The Pauls were reminded of their early blissful years in Calcutta when the “yesteryear” Hindi actress Kamini Kaushal visited London in 2014. On learning of her presence, Lord Paul summed up: “She was the Aishwarya Rai of her day.”
He immediately called up the vastly more knowledgeable Aruna and discussed Kaushal’s films which had been part of their growing up in Calcutta.
Tragedy followed in 2015 with the death of Angad.
Anjli said: “It hit them very hard. He was the apple of their eyes.”

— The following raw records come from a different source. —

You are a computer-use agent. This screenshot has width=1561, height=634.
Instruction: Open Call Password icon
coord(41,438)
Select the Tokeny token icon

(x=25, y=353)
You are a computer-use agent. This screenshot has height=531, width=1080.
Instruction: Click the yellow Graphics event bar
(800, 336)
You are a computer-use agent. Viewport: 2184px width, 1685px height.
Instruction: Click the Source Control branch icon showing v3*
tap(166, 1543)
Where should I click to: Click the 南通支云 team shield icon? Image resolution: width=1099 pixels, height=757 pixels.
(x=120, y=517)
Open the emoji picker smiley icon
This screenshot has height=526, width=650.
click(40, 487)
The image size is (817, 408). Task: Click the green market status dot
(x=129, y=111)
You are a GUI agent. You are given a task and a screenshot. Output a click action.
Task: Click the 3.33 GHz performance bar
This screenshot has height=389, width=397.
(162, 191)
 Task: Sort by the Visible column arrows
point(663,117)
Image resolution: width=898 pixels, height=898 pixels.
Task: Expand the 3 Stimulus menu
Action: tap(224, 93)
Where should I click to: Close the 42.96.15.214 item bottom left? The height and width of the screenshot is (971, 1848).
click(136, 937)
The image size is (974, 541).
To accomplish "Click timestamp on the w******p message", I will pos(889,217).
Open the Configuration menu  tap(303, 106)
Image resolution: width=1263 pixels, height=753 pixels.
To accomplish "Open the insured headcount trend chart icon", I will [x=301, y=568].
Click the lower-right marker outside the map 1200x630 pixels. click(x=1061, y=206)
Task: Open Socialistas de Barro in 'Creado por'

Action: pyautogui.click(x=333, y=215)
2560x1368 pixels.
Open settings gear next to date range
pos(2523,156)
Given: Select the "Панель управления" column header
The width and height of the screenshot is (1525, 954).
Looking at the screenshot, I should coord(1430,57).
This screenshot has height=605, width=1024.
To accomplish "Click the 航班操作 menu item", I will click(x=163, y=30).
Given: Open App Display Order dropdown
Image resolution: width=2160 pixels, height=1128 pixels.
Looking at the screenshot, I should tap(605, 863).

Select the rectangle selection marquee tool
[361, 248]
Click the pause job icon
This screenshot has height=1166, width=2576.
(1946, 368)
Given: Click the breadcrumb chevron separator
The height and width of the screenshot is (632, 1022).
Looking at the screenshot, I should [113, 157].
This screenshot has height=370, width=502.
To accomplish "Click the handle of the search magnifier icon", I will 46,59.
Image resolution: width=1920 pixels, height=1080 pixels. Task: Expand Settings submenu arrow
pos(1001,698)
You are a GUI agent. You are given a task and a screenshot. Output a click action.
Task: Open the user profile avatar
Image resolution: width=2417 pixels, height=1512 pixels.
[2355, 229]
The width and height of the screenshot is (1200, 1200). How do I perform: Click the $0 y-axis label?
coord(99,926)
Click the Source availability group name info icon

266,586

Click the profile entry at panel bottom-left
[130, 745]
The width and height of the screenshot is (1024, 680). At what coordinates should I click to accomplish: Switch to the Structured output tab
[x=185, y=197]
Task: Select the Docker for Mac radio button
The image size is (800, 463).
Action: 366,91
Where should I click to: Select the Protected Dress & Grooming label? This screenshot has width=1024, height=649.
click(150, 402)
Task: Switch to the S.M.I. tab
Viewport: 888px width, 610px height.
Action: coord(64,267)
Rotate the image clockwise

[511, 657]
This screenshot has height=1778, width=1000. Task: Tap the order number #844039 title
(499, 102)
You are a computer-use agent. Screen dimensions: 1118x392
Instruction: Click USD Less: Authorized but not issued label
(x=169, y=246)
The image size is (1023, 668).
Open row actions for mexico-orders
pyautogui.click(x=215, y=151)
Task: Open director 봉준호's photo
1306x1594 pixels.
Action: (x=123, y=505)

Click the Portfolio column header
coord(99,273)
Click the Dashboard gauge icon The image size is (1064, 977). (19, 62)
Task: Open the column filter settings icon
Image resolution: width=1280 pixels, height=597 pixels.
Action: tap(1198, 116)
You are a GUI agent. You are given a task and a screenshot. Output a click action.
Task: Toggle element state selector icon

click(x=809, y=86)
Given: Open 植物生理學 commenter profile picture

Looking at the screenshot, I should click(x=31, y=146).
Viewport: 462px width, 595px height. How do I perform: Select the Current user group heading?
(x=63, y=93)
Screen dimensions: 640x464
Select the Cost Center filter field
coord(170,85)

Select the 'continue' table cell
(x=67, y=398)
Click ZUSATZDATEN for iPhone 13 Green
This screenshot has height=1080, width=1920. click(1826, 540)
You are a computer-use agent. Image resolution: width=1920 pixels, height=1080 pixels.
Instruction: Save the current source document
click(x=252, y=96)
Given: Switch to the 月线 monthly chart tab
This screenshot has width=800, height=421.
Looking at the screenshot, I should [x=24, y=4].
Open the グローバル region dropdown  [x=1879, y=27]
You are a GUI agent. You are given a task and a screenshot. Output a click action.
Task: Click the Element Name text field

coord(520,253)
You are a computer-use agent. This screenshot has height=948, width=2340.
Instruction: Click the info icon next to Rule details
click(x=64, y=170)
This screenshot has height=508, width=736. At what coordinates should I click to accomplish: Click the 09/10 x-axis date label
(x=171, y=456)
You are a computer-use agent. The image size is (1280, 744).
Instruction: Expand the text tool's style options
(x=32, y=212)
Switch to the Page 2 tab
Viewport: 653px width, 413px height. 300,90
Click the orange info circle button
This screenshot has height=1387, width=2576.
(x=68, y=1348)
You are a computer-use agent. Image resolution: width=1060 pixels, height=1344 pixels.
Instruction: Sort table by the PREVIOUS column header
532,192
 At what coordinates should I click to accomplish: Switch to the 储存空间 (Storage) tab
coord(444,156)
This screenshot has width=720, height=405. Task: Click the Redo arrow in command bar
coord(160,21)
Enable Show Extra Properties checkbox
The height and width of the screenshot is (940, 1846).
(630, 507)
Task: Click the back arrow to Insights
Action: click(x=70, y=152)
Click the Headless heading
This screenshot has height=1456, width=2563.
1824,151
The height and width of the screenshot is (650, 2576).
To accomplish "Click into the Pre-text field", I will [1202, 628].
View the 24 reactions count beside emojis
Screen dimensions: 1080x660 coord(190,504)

When the West Bengal chief minister Mamata Banerjee came to UK in July 2015, she heard Lady Paul was unwell and insisted on dropping round to have tea at the Paul apartment in London.
The following year the Pauls were touched and thrilled to get a card signed by the Queen to mark their 60 years of marriage: “I am pleased to know that you are celebrating your diamond wedding anniversary on 1st December, 2016. I send my congratulations and best wishes to you on such a special occasion.”
In 2020, the pandemic forced them to postpone their tea party, now held to remember Ambika as well as Angad: “This year for the first time (in 25 years), we have to postpone the party as we are all still in lockdown.”
Anjli said her mother’s funeral was set for noon on Wednesday (11) at Golders Green cemetery in London.